## Records shown

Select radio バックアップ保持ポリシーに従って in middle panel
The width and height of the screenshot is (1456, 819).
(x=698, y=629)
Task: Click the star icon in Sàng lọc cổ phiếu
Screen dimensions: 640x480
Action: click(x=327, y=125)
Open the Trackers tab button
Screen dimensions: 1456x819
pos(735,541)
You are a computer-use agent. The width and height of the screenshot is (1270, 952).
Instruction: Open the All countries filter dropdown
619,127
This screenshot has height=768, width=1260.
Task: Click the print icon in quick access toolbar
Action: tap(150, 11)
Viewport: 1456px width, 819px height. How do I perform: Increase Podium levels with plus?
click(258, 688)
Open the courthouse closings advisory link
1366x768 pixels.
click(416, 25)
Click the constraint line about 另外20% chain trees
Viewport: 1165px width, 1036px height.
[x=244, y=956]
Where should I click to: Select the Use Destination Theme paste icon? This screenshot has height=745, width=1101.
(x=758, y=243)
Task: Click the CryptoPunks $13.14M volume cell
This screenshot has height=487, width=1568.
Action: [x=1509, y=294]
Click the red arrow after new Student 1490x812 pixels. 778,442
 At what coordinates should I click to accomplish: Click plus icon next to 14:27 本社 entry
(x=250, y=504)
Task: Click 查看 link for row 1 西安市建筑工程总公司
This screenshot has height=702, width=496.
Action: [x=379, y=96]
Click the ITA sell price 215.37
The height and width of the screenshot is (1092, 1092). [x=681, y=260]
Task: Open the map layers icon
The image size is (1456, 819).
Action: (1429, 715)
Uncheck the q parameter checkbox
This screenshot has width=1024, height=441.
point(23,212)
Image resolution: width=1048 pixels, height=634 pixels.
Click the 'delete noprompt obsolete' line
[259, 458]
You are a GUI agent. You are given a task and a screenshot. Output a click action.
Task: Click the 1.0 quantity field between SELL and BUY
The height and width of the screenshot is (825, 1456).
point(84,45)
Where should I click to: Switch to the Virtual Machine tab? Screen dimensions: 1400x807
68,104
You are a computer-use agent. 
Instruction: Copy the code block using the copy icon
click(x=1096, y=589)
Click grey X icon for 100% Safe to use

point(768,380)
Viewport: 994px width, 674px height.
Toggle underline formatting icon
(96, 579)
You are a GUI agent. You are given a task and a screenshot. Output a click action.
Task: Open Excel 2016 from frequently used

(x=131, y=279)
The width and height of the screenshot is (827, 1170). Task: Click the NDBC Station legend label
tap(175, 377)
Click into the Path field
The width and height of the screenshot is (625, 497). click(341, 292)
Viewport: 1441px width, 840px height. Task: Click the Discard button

## Your task
Reproduce verbatim the rows that begin with the line containing "Task: Click the star" and end with the line containing "click(416, 25)", including both of those lines.

## Task output
Task: Click the star icon in Sàng lọc cổ phiếu
Screen dimensions: 640x480
Action: click(x=327, y=125)
Open the Trackers tab button
Screen dimensions: 1456x819
pos(735,541)
You are a computer-use agent. The width and height of the screenshot is (1270, 952).
Instruction: Open the All countries filter dropdown
619,127
This screenshot has height=768, width=1260.
Task: Click the print icon in quick access toolbar
Action: tap(150, 11)
Viewport: 1456px width, 819px height. How do I perform: Increase Podium levels with plus?
click(258, 688)
Open the courthouse closings advisory link
1366x768 pixels.
click(416, 25)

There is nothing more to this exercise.